The country’s highest court on Wednesday said almost all coal blocks allotted since 1993 were granted illegally, calling for the return of control the blocks in a decision that could aggravate a coal shortage in the country, analysts said.
According to the verdict, out of the 214 blocks, 172 have been cancelled immediately, while the remaining 42 blocks will be cancelled by March next year after they complete their operations.
The cancellation puts at least $47 billion of investments in such industries as power, steel and aluminum at risk, said Ashok Khurana, director general at the Association of Power Producers.
“It does create uncertainty in the mind of an investor,” he said. “He will think that even after 10,15 or 20 years, a court may strike down the policy on which he [based] his investment decision.”
Fate of coal blocks
The cancellation will take effect in six months for 42 blocks that had begun production, to ensure that coal supplies aren’t affected as the government decides what to do with the licenses.
It is likely that some will be auctioned while others will remain with state-owned or state-run companies, analysts said.
In addition, the court also ordered firms, which were allocated coal blocks but did not operate them, to pay compensation to the government for the loss of exchequer and
ordered affected companies to pay $4.83 a tonne for all the coal mined since 1993.

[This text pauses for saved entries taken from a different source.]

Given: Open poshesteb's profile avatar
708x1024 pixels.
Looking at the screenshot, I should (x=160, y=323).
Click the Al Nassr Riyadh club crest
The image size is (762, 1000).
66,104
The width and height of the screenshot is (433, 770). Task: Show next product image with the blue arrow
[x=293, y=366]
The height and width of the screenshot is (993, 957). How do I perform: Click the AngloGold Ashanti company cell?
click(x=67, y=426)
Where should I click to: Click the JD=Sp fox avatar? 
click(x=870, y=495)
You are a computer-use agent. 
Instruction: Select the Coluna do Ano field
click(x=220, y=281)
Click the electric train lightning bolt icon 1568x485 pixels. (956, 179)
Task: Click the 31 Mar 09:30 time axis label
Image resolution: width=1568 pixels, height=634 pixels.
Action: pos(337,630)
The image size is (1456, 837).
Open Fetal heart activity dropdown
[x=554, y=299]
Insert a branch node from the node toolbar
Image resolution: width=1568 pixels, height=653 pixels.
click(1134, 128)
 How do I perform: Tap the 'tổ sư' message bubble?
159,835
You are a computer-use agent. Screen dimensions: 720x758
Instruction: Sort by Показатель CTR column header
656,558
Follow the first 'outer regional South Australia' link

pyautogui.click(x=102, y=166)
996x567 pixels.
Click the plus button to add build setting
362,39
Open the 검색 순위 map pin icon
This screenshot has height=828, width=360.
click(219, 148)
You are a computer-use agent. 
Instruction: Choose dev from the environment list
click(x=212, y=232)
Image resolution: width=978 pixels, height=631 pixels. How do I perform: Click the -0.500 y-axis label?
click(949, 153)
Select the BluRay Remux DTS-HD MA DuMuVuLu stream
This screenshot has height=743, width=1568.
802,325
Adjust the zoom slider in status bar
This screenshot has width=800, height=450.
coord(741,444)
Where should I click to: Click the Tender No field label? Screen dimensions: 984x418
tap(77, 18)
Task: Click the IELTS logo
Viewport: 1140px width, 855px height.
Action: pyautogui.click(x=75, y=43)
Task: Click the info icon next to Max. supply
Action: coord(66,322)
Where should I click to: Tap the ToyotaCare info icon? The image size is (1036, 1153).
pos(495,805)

Last month, the Indian Government identified 328 coal blocks allocated during the period and found that 218 of them were allocated illegally to both private and government firms without performing competitive bids.
Only four out of the 218 have been saved. These include two allocated to Reliance Power and a block each given to NTPC and the Steel Authority of India.
The apex court has now given the central government six months to improve the coal allocation policy.
The cancellation could affect India’s power sector, as a majority of the affected blocks account for a tenth of the annual coal output in the country.